Although the data holds pictures, return only the lines from the one containing "Click the shield" to the end, exactly, and without them.
>>>>>
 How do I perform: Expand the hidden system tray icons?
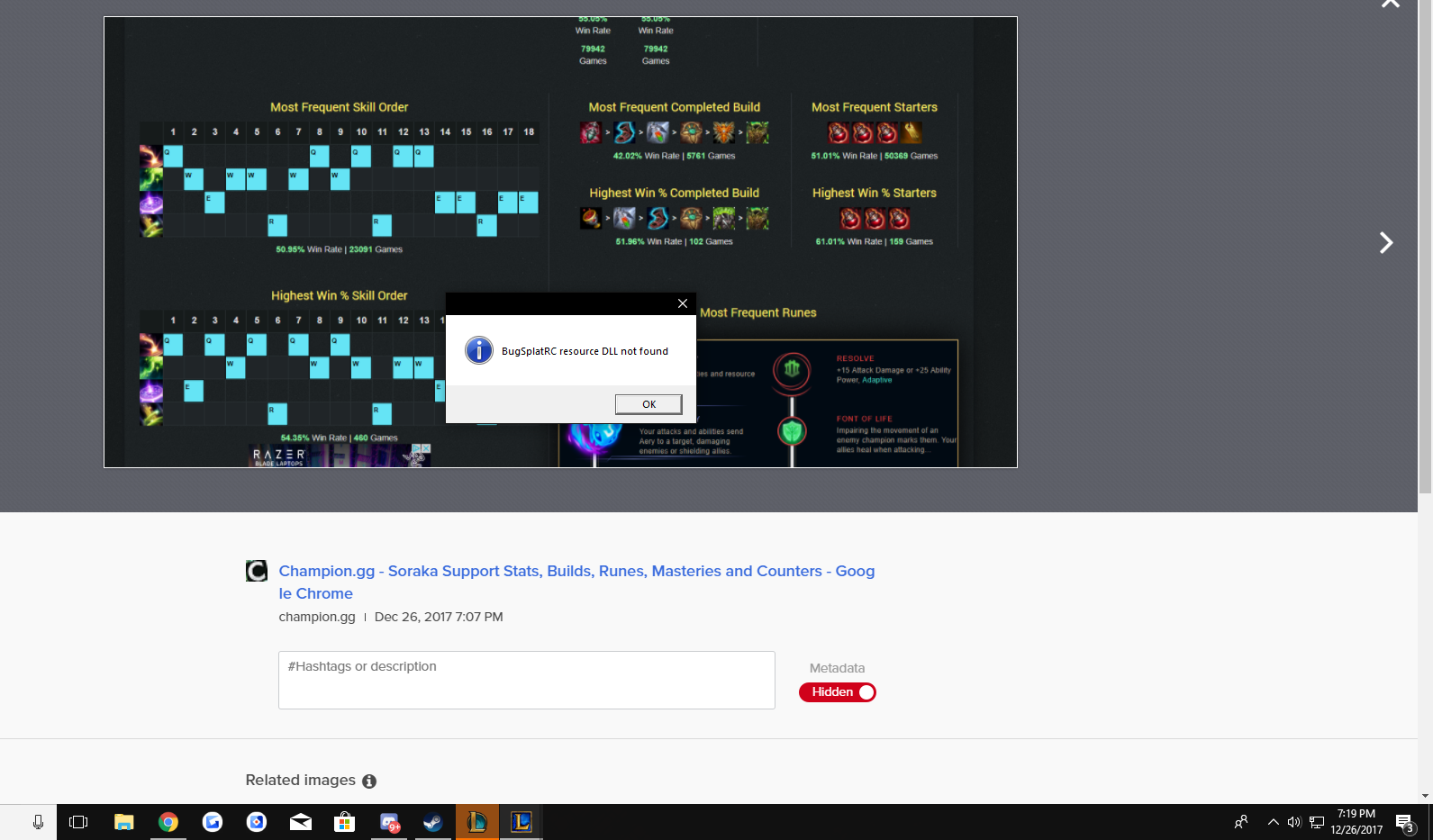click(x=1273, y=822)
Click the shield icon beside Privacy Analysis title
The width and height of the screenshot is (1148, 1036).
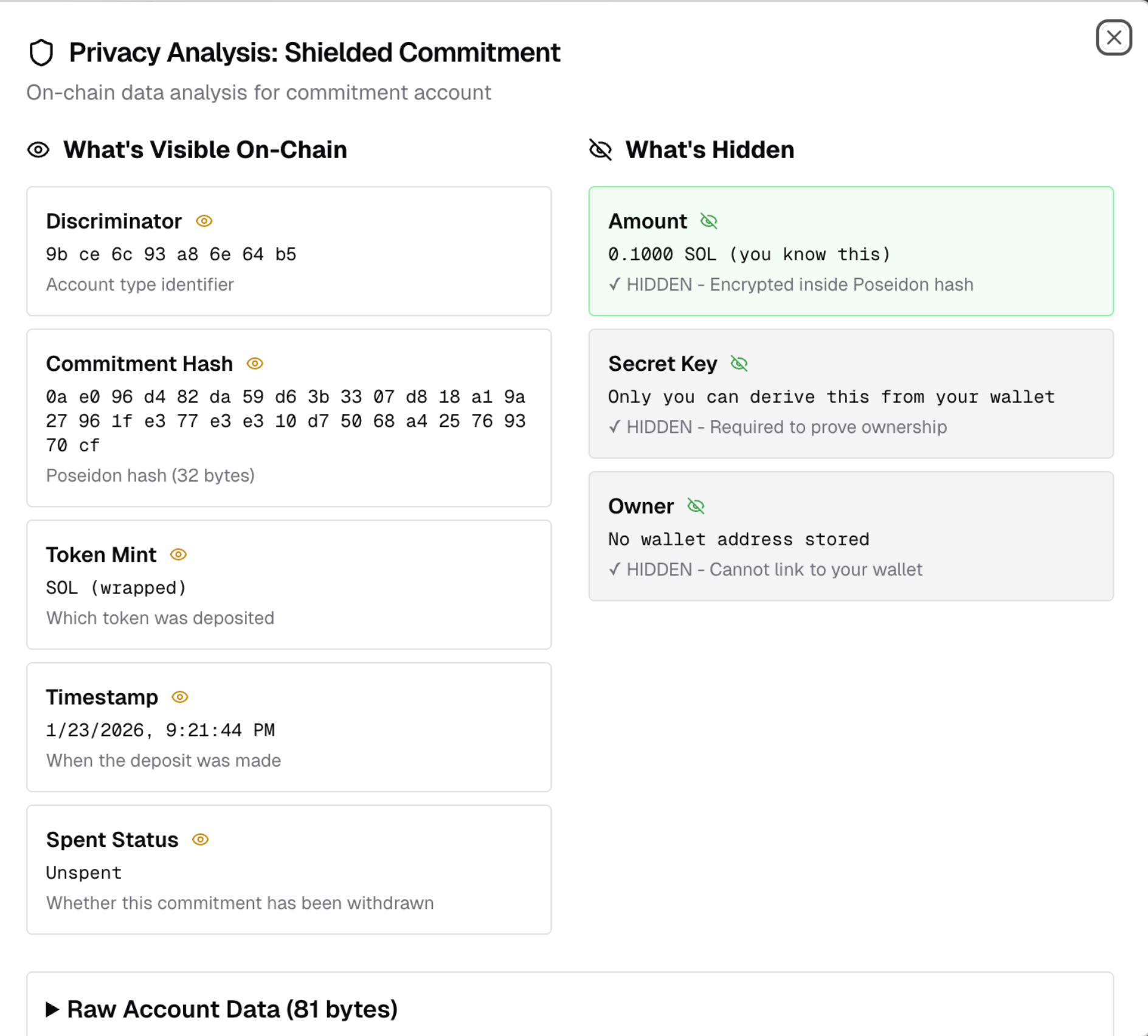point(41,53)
<<<<<
**TASK OUTPUT**.
Click the shield icon beside Privacy Analysis title
The width and height of the screenshot is (1148, 1036).
point(41,53)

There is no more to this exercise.